4.2. Category Analysis

To analyze the model’s performance on different types of lettuce in the dataset, we detected and segmented four varieties and calculated their phenotypic traits. The index lines of the four kinds of lettuce are presented in Figure 9. The detection’s AP50:95 scores for the four lettuce categories are generally lower than those for segmentation, with the AP50 scores being consistent. Notably, the AP75 detection scores for Aphylion and Salanova are lower than their segmentation scores, while the scores for the other two varieties remain consistent. This score is consistent with what we see with our naked eyes. Although Lugano, Aphylion, and Satine differ in color and shape, they exhibit more curled and folded leaves, resulting in an overall clumped growth pattern. In contrast, Salanova and Satine share similar colors but have significant differences in their leaf structures; Salanova features flat leaves that are relatively elongated. Consequently, despite Salanova being the most prevalent variety in the dataset, its evaluation index score is the lowest among the four categories.

In terms of phenotypic parameter prediction, it can be seen from the figure that there are differences in the results obtained by different varieties. The R² scores of dry and fresh weight are higher than 0.96, and Aphylion shows the best performance: 0.9797 and 0.9821, respectively. Salanova’s R² score in h and Satine’s R² score in d are only 0.90 or less. MAPE and NRMSE show the same trend as the K-fold cross-validation results in five traits. Salanova performs poorly in all other traits except for the top two evaluation indexes of the d trait. On the contrary, Satine has the top two traits except d. Overall, Salanova is the worst performer of the four categories.
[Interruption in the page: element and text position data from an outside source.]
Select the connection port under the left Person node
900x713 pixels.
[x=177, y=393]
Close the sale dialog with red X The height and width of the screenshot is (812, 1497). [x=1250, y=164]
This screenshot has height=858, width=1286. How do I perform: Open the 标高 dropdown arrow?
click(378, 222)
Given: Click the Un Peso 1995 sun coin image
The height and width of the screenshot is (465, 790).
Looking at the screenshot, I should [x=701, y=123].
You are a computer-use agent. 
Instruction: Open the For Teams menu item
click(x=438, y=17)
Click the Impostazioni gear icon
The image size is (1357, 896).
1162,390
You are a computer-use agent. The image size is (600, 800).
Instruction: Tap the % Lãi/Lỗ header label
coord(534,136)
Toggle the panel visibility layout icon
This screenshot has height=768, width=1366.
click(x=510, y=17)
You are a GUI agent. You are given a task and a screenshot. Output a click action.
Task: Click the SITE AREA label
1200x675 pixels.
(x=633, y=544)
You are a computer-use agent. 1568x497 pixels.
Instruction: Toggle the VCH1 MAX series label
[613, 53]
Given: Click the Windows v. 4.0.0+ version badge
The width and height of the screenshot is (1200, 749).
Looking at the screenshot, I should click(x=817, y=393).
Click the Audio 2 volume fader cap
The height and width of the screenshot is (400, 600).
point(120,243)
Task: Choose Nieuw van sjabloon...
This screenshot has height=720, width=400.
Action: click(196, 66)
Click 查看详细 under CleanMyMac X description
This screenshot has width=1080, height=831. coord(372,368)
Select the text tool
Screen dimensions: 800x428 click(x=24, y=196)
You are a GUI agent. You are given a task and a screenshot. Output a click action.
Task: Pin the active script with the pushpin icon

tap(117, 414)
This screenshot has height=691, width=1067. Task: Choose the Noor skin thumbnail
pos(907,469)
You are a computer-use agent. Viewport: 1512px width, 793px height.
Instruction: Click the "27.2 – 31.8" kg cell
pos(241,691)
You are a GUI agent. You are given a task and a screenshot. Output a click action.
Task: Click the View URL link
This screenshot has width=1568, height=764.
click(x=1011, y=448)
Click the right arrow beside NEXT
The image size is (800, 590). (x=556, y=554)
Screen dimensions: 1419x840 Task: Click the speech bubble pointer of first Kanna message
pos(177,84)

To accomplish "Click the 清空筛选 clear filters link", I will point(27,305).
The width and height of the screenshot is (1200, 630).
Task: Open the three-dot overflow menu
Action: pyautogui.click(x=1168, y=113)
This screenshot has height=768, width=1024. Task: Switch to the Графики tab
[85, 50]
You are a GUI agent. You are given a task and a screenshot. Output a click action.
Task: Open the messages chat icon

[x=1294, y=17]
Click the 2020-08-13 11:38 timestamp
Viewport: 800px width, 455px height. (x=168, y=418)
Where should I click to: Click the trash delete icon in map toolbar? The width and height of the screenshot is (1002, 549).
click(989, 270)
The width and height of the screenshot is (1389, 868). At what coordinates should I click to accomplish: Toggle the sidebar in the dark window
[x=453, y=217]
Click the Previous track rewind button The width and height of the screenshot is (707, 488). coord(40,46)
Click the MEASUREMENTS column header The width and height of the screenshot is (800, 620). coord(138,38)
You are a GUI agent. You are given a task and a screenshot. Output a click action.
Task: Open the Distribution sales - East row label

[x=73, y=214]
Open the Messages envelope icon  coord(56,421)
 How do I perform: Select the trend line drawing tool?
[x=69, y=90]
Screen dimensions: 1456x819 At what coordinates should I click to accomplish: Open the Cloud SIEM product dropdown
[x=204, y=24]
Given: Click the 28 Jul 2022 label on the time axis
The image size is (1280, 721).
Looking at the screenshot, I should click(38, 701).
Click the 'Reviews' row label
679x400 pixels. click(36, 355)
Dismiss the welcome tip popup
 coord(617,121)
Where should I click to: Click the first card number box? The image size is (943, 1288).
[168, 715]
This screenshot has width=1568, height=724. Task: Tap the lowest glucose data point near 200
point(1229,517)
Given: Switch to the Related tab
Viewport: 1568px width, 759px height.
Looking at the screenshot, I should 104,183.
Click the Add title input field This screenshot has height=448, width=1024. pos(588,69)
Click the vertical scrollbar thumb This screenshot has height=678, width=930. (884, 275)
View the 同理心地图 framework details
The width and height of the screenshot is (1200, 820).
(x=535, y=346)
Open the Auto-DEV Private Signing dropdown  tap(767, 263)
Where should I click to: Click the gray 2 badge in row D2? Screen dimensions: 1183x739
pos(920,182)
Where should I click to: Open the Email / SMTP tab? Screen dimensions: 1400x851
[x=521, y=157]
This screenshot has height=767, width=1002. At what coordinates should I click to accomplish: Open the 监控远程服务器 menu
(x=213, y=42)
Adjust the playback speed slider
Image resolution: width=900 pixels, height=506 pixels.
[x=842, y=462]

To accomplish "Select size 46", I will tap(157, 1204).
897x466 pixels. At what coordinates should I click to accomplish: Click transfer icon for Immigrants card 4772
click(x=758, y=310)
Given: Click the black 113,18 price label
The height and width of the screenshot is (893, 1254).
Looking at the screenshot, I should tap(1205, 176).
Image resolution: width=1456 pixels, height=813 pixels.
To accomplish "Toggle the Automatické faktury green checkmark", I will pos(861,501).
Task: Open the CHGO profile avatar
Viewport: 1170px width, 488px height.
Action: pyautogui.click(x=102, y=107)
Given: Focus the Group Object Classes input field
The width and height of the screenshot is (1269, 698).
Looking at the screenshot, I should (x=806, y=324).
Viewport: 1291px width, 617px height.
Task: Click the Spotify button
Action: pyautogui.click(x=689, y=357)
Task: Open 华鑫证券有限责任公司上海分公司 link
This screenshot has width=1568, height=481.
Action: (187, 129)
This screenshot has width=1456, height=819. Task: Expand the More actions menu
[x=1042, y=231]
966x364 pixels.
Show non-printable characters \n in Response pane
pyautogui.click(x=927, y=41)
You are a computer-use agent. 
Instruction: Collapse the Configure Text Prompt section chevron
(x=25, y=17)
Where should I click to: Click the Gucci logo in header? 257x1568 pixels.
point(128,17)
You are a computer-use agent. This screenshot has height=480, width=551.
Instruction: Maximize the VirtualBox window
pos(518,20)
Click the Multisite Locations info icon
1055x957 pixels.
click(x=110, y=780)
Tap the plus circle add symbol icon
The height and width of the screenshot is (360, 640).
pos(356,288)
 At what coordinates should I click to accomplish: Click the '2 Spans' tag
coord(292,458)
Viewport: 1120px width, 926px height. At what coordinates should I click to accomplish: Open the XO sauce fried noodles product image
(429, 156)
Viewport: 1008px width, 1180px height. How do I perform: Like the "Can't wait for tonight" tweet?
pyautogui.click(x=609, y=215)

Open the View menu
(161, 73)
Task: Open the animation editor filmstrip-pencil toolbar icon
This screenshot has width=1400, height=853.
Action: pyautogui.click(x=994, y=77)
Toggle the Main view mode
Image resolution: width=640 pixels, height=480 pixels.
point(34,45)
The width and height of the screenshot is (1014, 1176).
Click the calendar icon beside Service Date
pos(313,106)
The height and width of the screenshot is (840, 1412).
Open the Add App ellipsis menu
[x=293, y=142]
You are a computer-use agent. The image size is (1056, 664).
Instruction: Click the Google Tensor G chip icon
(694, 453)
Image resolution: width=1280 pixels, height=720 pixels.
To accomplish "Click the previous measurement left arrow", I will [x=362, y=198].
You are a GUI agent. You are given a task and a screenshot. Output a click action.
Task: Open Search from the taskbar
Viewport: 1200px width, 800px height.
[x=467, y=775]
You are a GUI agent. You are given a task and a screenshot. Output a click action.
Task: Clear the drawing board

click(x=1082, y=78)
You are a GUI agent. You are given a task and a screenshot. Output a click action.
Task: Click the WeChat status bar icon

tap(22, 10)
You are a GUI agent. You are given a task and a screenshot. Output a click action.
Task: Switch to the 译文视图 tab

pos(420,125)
4.3. Comparison with Other Modules

In order to thoroughly verify that our proposed module has excellent effects on the detection, segmentation, and prediction of phenotypic traits of lettuce, we conducted a comparative experiment with SAGate, which was proposed by Chen et al. [38], CM-FRM and FFM proposed by Zhang et al. [40], CRM proposed by Ji et al. [43], and RGB-D Fusion proposed by Seichter et al. [44]. Table 8 and Table 9 show the results of the average value of the five-fold cross-validation experiment for each module. The best result of each column is marked in bold. As seen from Table 8, although our model is not optimal in terms of speed, AP50:95 for both detection and segmentation is optimal. Table 9 shows the results of phenotypic trait indicators. The suboptimal phenotypes rank second and have little difference from the optimal results. Our proposed module achieves significantly better results than other modules in most indicators, and only the MAPE index of dw is slightly lower than other methods but still maintains a relatively close performance. Although the running time is not dominant, our indicators are generally optimal in all aspects. Subsequent research can improve the lightweight module.

5. Conclusions

In this study, we proposed a method for detecting lettuce objects, segmenting images, and estimating phenotypic traits by fusing multimodal features from RGB and depth images. We employed a dual-flow convolutional neural network to extract multi-scale features from both modes. We used feature rectification and fusion modules for efficient information interaction and integration. The AP50:95 scores of the model in object detection and segmentation of lettuce were 0.8881 and 0.9041, respectively. Furthermore, it performed exceptionally well in estimating fresh weight, dry weight, plant height, canopy diameter, and leaf area, with predicted R² values for fresh and dry weight reaching 0.9732 and 0.9739, respectively. The experimental results show that the fusion of multimodal data can make up for the limitation of single-modal data and improve the prediction accuracy and robustness of the model. Future research could focus on optimizing feature fusion strategies and expanding the dataset to include various environmental conditions and phenotypic analyses of other crops. At the same time, we are developing a Raspberry Pi-based lettuce phenotype estimation system to provide an accurate growth condition monitoring solution for lettuce cultivation in greenhouses. This study provides a new technical approach and practical foundation for phenotypic monitoring in crop breeding and agricultural production.

Author Contributions

Conceptualization, L.H. and J.Z. (Jing Zhou); methodology, L.H., Y.Z. and M.W.; software, Y.Z., N.W. and J.D.; validation, M.W. and Y.T.; formal analysis, N.W., J.D. and Y.T.; investigation, Y.Z., M.W. and N.W.; data curation, M.W.; writing—original draft preparation, L.H. and Y.Z.; writing—review and editing, L.H., J.Z. (Jing Zhou) and J.Z. (Jian Zhang); visualization, N.W., J.D. and Y.T.; supervision, L.H. and J.Z. (Jing Zhou); project administration, L.H.; funding acquisition, L.H. and J.Z. (Jian Zhang). All authors have read and agreed to the published version of the manuscript.

Funding

This work was supported by Jilin Province Science and Technology Development Plan Project (No. 20230101343JC); Jilin Agricultural University high-level researcher grant (JLAUHLRG20102006); Jilin Provincial Department of Human Resources and Social Security employing units of flexible introduction of talents (No. 201020012).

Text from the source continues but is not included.